## Extracted text
ANNs for interpolation

To understand the fundamental idea, consider a network with just two neurons in the middle layer, with the sigmoid activation function:

../_images/interpol_11_0.png

The signals entering the two neurons in the middle layer are, in the notation of chapter More layers,

\[s_1^{1}=w_{01}^{1}+w_{11}^{1} x, \]
\[s_2^{1}=w_{02}^{1}+w_{12}^{1} x, \]

and the outgoing signals are, correspondingly,

\[\sigma \left( w_{01}^{1}+w_{11}^{1} x \right), \]
\[\sigma \left( w_{02}^{1}+w_{12}^{1} x \right). \]

Therefore the combined signal entering the output neuron is

\[s_1^{1}=w_{01}^{2}+ w_{11}^{2}\sigma \left( w_{01}^{1}+w_{11}^{1} x \right) + w_{21}^{2}\sigma \left( w_{02}^{1}+w_{12}^{1} x \right). \]

Taking, for illustration, the sample weight values

\[w_{01}^{2}=0, \, w_{11}^{2}=1, \, w_{21}^{2}=-1, \, w_{11}^{1}=w_{12}^{1}=1, \, w_{01}^{1}=-x_1, \, w_{02}^{1}=-x_2, \]

where \(x_1\) and \(x_2\) is a short-hand notation, we get

\(s_1^{1}=\sigma(x-x_1)-\sigma(x-x_2)\).

This function is shown in the plot below, with \(x_1=-1\) and \(x_2=4\). It tends to 0 at \(- \infty\), then grows with \(x\) to achieve a maximum at \((x_1+x_2)/2\), and then decreases, tending to 0 at \(+\infty\). At \(x=x_1\) and \(x=x_2\), the values are around 0.5, so one can say that the span of the function is between \(x_1\) and \(x_2\).

../_images/interpol_13_0.png

This is a straightforward but important finding: We are able to form, with a pair of neurons with sigmoids, a “hump” signal located around a given value, here \( (x_1 + x_2) / 2 = 2\), and with a a given spread of the order of \(|x_2-x_1|\). Changing the weights, we are able to modify its shape, width, and height.

One may now think as follows: Imagine we have many neurons to our disposal in the intermediate layer. We can join them in pairs, forming humps “specializing” in particular regions of coordinates. Then, adjusting the heights of the humps, we can readily approximate a given function.

## Given request
Copy the text above on neural networks for interpolation word for word, from its heading through its final sentence.

## Material
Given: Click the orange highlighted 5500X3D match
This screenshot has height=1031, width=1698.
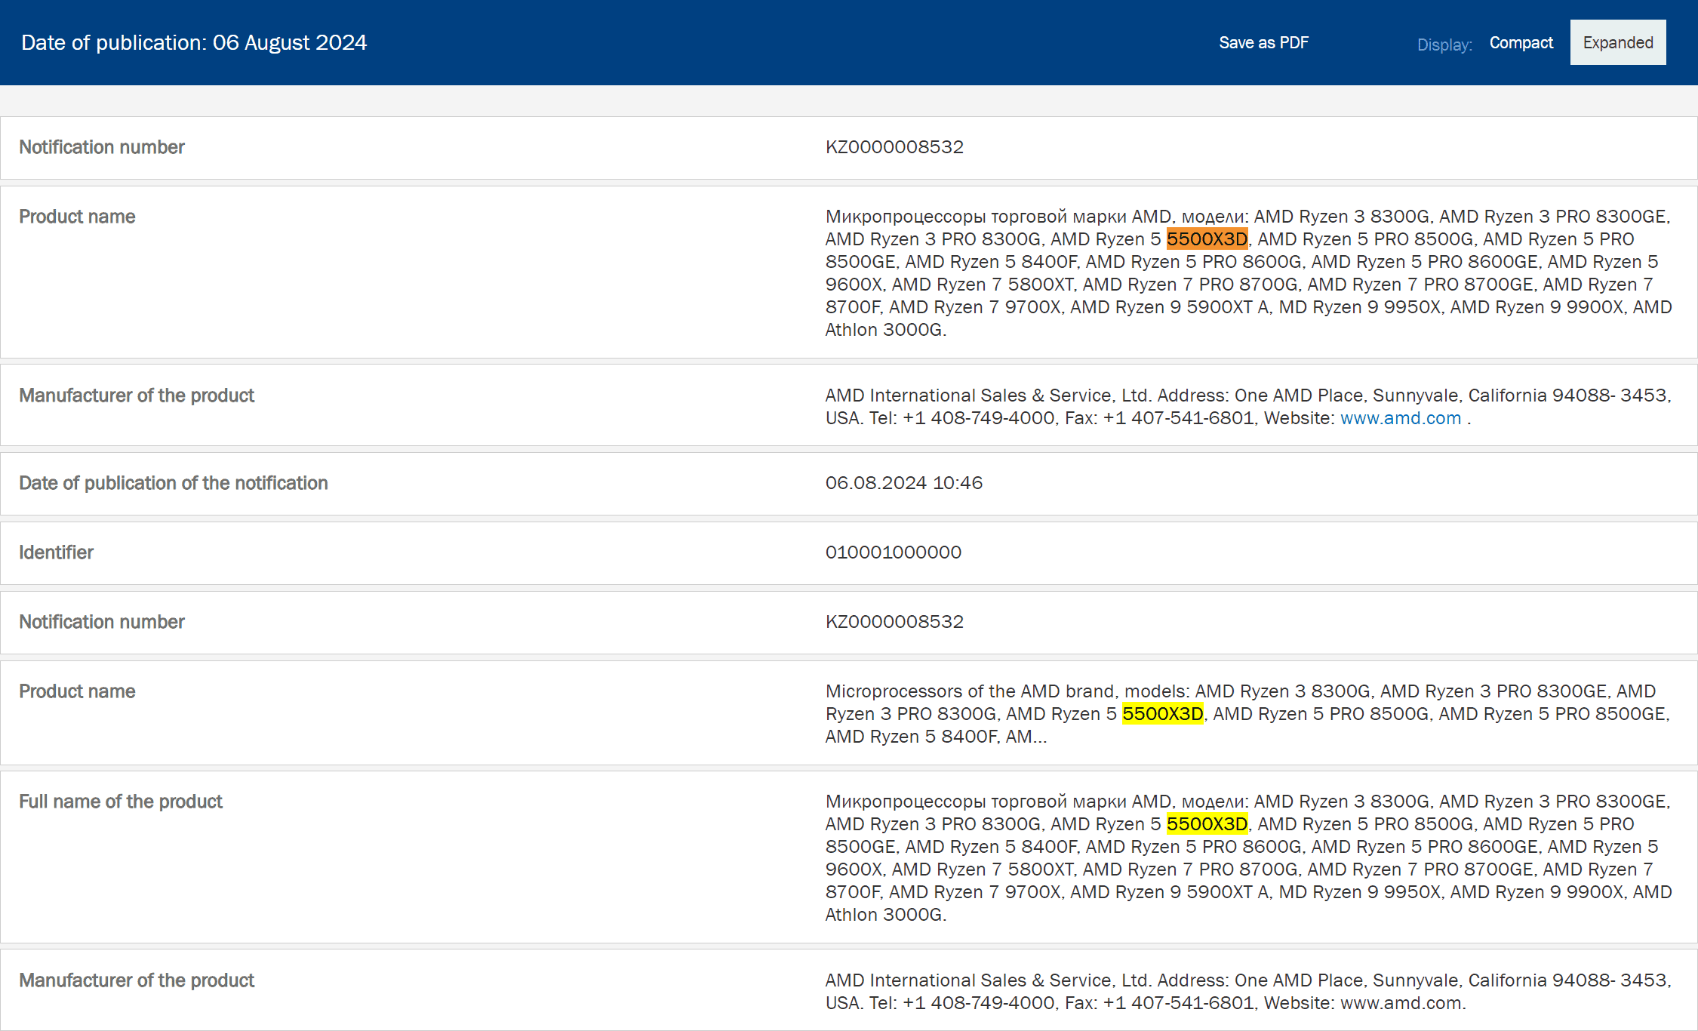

## Result of this exercise
ANNs for interpolation

To understand the fundamental idea, consider a network with just two neurons in the middle layer, with the sigmoid activation function:

../_images/interpol_11_0.png

The signals entering the two neurons in the middle layer are, in the notation of chapter More layers,

\[s_1^{1}=w_{01}^{1}+w_{11}^{1} x, \]
\[s_2^{1}=w_{02}^{1}+w_{12}^{1} x, \]

and the outgoing signals are, correspondingly,

\[\sigma \left( w_{01}^{1}+w_{11}^{1} x \right), \]
\[\sigma \left( w_{02}^{1}+w_{12}^{1} x \right). \]

Therefore the combined signal entering the output neuron is

\[s_1^{1}=w_{01}^{2}+ w_{11}^{2}\sigma \left( w_{01}^{1}+w_{11}^{1} x \right) + w_{21}^{2}\sigma \left( w_{02}^{1}+w_{12}^{1} x \right). \]

Taking, for illustration, the sample weight values

\[w_{01}^{2}=0, \, w_{11}^{2}=1, \, w_{21}^{2}=-1, \, w_{11}^{1}=w_{12}^{1}=1, \, w_{01}^{1}=-x_1, \, w_{02}^{1}=-x_2, \]

where \(x_1\) and \(x_2\) is a short-hand notation, we get

\(s_1^{1}=\sigma(x-x_1)-\sigma(x-x_2)\).

This function is shown in the plot below, with \(x_1=-1\) and \(x_2=4\). It tends to 0 at \(- \infty\), then grows with \(x\) to achieve a maximum at \((x_1+x_2)/2\), and then decreases, tending to 0 at \(+\infty\). At \(x=x_1\) and \(x=x_2\), the values are around 0.5, so one can say that the span of the function is between \(x_1\) and \(x_2\).

../_images/interpol_13_0.png

This is a straightforward but important finding: We are able to form, with a pair of neurons with sigmoids, a “hump” signal located around a given value, here \( (x_1 + x_2) / 2 = 2\), and with a a given spread of the order of \(|x_2-x_1|\). Changing the weights, we are able to modify its shape, width, and height.

One may now think as follows: Imagine we have many neurons to our disposal in the intermediate layer. We can join them in pairs, forming humps “specializing” in particular regions of coordinates. Then, adjusting the heights of the humps, we can readily approximate a given function.